§ MATERIAL FOR THIS TASK:
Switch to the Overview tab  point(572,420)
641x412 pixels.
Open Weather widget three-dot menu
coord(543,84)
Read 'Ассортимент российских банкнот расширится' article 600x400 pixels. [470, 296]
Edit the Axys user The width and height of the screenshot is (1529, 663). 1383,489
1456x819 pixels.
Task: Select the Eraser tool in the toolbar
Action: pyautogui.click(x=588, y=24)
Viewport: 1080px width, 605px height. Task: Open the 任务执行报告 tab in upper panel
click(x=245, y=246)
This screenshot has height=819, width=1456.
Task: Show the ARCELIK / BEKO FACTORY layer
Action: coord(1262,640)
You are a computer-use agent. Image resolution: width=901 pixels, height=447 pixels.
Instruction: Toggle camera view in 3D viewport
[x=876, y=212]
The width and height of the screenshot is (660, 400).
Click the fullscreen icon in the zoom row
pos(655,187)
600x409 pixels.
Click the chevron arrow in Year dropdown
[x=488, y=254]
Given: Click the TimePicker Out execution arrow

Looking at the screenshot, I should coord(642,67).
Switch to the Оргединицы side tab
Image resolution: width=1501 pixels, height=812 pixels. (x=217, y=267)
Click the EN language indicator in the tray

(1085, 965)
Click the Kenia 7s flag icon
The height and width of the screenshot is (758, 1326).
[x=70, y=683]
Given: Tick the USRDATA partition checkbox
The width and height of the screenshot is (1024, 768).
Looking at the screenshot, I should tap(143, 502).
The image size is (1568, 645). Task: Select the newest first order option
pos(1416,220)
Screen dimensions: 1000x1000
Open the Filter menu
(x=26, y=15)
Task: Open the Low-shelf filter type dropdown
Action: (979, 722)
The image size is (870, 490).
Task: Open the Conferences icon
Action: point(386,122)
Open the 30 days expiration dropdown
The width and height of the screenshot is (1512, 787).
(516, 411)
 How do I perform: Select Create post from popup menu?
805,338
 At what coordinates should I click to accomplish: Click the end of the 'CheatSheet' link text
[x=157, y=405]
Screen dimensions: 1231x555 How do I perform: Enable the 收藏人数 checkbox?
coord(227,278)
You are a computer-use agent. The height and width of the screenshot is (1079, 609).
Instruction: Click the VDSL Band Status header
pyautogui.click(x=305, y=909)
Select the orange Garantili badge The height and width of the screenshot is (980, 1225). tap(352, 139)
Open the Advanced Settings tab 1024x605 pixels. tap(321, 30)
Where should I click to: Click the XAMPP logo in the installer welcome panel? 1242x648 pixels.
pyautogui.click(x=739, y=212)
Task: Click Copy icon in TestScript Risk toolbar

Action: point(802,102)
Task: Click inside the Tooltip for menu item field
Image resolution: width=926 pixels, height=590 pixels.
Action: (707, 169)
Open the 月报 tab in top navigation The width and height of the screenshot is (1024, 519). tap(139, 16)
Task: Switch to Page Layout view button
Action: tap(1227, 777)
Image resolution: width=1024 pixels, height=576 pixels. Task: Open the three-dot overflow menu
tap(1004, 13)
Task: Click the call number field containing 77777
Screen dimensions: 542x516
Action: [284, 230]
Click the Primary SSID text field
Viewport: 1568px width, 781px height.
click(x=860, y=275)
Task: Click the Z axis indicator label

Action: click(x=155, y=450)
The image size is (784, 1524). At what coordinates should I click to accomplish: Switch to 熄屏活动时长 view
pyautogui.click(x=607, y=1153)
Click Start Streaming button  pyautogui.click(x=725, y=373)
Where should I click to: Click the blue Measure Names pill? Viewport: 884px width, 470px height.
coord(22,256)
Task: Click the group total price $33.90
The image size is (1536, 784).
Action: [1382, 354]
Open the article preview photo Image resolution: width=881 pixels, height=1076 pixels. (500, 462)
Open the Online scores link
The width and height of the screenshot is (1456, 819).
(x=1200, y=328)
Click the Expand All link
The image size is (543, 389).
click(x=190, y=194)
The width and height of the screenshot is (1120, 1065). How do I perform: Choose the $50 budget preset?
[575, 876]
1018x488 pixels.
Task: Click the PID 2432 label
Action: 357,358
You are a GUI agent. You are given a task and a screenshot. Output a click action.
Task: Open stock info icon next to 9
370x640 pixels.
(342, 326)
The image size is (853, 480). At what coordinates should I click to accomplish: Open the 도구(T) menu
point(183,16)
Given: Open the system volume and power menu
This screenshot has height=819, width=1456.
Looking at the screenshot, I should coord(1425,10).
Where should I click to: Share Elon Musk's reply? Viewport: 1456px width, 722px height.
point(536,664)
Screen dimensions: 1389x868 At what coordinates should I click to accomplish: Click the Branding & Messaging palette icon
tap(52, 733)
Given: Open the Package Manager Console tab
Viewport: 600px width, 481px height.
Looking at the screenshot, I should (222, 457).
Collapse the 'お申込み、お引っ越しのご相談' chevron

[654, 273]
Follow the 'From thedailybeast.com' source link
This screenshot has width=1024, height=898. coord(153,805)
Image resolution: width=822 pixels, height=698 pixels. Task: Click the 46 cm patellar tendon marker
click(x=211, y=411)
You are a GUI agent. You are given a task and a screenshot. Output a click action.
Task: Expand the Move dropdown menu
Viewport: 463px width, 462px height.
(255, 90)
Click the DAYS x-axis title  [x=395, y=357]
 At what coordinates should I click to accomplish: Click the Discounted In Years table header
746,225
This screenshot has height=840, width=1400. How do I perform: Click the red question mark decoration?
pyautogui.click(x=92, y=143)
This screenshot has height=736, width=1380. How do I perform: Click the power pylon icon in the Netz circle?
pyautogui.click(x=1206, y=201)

§ WHAT IS EXPECTED: Lay out the material above as a Markdown table with two columns, Row and Line. Give each line its own numbered row and leave out blank lines.

§ REPLY:
| Row | Line |
|---|---|
| 1 | Switch to the Overview tab  point(572,420) |
| 2 | 641x412 pixels. |
| 3 | Open Weather widget three-dot menu |
| 4 | coord(543,84) |
| 5 | Read 'Ассортимент российских банкнот расширится' article 600x400 pixels. [470, 296] |
| 6 | Edit the Axys user The width and height of the screenshot is (1529, 663). 1383,489 |
| 7 | 1456x819 pixels. |
| 8 | Task: Select the Eraser tool in the toolbar |
| 9 | Action: pyautogui.click(x=588, y=24) |
| 10 | Viewport: 1080px width, 605px height. Task: Open the 任务执行报告 tab in upper panel |
| 11 | click(x=245, y=246) |
| 12 | This screenshot has height=819, width=1456. |
| 13 | Task: Show the ARCELIK / BEKO FACTORY layer |
| 14 | Action: coord(1262,640) |
| 15 | You are a computer-use agent. Image resolution: width=901 pixels, height=447 pixels. |
| 16 | Instruction: Toggle camera view in 3D viewport |
| 17 | [x=876, y=212] |
| 18 | The width and height of the screenshot is (660, 400). |
| 19 | Click the fullscreen icon in the zoom row |
| 20 | pos(655,187) |
| 21 | 600x409 pixels. |
| 22 | Click the chevron arrow in Year dropdown |
| 23 | [x=488, y=254] |
| 24 | Given: Click the TimePicker Out execution arrow |
| 25 | Looking at the screenshot, I should coord(642,67). |
| 26 | Switch to the Оргединицы side tab |
| 27 | Image resolution: width=1501 pixels, height=812 pixels. (x=217, y=267) |
| 28 | Click the EN language indicator in the tray |
| 29 | (1085, 965) |
| 30 | Click the Kenia 7s flag icon |
| 31 | The height and width of the screenshot is (758, 1326). |
| 32 | [x=70, y=683] |
| 33 | Given: Tick the USRDATA partition checkbox |
| 34 | The width and height of the screenshot is (1024, 768). |
| 35 | Looking at the screenshot, I should tap(143, 502). |
| 36 | The image size is (1568, 645). Task: Select the newest first order option |
| 37 | pos(1416,220) |
| 38 | Screen dimensions: 1000x1000 |
| 39 | Open the Filter menu |
| 40 | (x=26, y=15) |
| 41 | Task: Open the Low-shelf filter type dropdown |
| 42 | Action: (979, 722) |
| 43 | The image size is (870, 490). |
| 44 | Task: Open the Conferences icon |
| 45 | Action: point(386,122) |
| 46 | Open the 30 days expiration dropdown |
| 47 | The width and height of the screenshot is (1512, 787). |
| 48 | (516, 411) |
| 49 |  How do I perform: Select Create post from popup menu? |
| 50 | 805,338 |
| 51 |  At what coordinates should I click to accomplish: Click the end of the 'CheatSheet' link text |
| 52 | [x=157, y=405] |
| 53 | Screen dimensions: 1231x555 How do I perform: Enable the 收藏人数 checkbox? |
| 54 | coord(227,278) |
| 55 | You are a computer-use agent. The height and width of the screenshot is (1079, 609). |
| 56 | Instruction: Click the VDSL Band Status header |
| 57 | pyautogui.click(x=305, y=909) |
| 58 | Select the orange Garantili badge The height and width of the screenshot is (980, 1225). tap(352, 139) |
| 59 | Open the Advanced Settings tab 1024x605 pixels. tap(321, 30) |
| 60 | Where should I click to: Click the XAMPP logo in the installer welcome panel? 1242x648 pixels. |
| 61 | pyautogui.click(x=739, y=212) |
| 62 | Task: Click Copy icon in TestScript Risk toolbar |
| 63 | Action: point(802,102) |
| 64 | Task: Click inside the Tooltip for menu item field |
| 65 | Image resolution: width=926 pixels, height=590 pixels. |
| 66 | Action: (707, 169) |
| 67 | Open the 月报 tab in top navigation The width and height of the screenshot is (1024, 519). tap(139, 16) |
| 68 | Task: Switch to Page Layout view button |
| 69 | Action: tap(1227, 777) |
| 70 | Image resolution: width=1024 pixels, height=576 pixels. Task: Open the three-dot overflow menu |
| 71 | tap(1004, 13) |
| 72 | Task: Click the call number field containing 77777 |
| 73 | Screen dimensions: 542x516 |
| 74 | Action: [284, 230] |
| 75 | Click the Primary SSID text field |
| 76 | Viewport: 1568px width, 781px height. |
| 77 | click(x=860, y=275) |
| 78 | Task: Click the Z axis indicator label |
| 79 | Action: click(x=155, y=450) |
| 80 | The image size is (784, 1524). At what coordinates should I click to accomplish: Switch to 熄屏活动时长 view |
| 81 | pyautogui.click(x=607, y=1153) |
| 82 | Click Start Streaming button  pyautogui.click(x=725, y=373) |
| 83 | Where should I click to: Click the blue Measure Names pill? Viewport: 884px width, 470px height. |
| 84 | coord(22,256) |
| 85 | Task: Click the group total price $33.90 |
| 86 | The image size is (1536, 784). |
| 87 | Action: [1382, 354] |
| 88 | Open the article preview photo Image resolution: width=881 pixels, height=1076 pixels. (500, 462) |
| 89 | Open the Online scores link |
| 90 | The width and height of the screenshot is (1456, 819). |
| 91 | (x=1200, y=328) |
| 92 | Click the Expand All link |
| 93 | The image size is (543, 389). |
| 94 | click(x=190, y=194) |
| 95 | The width and height of the screenshot is (1120, 1065). How do I perform: Choose the $50 budget preset? |
| 96 | [575, 876] |
| 97 | 1018x488 pixels. |
| 98 | Task: Click the PID 2432 label |
| 99 | Action: 357,358 |
| 100 | You are a GUI agent. You are given a task and a screenshot. Output a click action. |
| 101 | Task: Open stock info icon next to 9 |
| 102 | 370x640 pixels. |
| 103 | (342, 326) |
| 104 | The image size is (853, 480). At what coordinates should I click to accomplish: Open the 도구(T) menu |
| 105 | point(183,16) |
| 106 | Given: Open the system volume and power menu |
| 107 | This screenshot has height=819, width=1456. |
| 108 | Looking at the screenshot, I should coord(1425,10). |
| 109 | Where should I click to: Share Elon Musk's reply? Viewport: 1456px width, 722px height. |
| 110 | point(536,664) |
| 111 | Screen dimensions: 1389x868 At what coordinates should I click to accomplish: Click the Branding & Messaging palette icon |
| 112 | tap(52, 733) |
| 113 | Given: Open the Package Manager Console tab |
| 114 | Viewport: 600px width, 481px height. |
| 115 | Looking at the screenshot, I should (222, 457). |
| 116 | Collapse the 'お申込み、お引っ越しのご相談' chevron |
| 117 | [654, 273] |
| 118 | Follow the 'From thedailybeast.com' source link |
| 119 | This screenshot has width=1024, height=898. coord(153,805) |
| 120 | Image resolution: width=822 pixels, height=698 pixels. Task: Click the 46 cm patellar tendon marker |
| 121 | click(x=211, y=411) |
| 122 | You are a GUI agent. You are given a task and a screenshot. Output a click action. |
| 123 | Task: Expand the Move dropdown menu |
| 124 | Viewport: 463px width, 462px height. |
| 125 | (255, 90) |
| 126 | Click the DAYS x-axis title  [x=395, y=357] |
| 127 |  At what coordinates should I click to accomplish: Click the Discounted In Years table header |
| 128 | 746,225 |
| 129 | This screenshot has height=840, width=1400. How do I perform: Click the red question mark decoration? |
| 130 | pyautogui.click(x=92, y=143) |
| 131 | This screenshot has height=736, width=1380. How do I perform: Click the power pylon icon in the Netz circle? |
| 132 | pyautogui.click(x=1206, y=201) |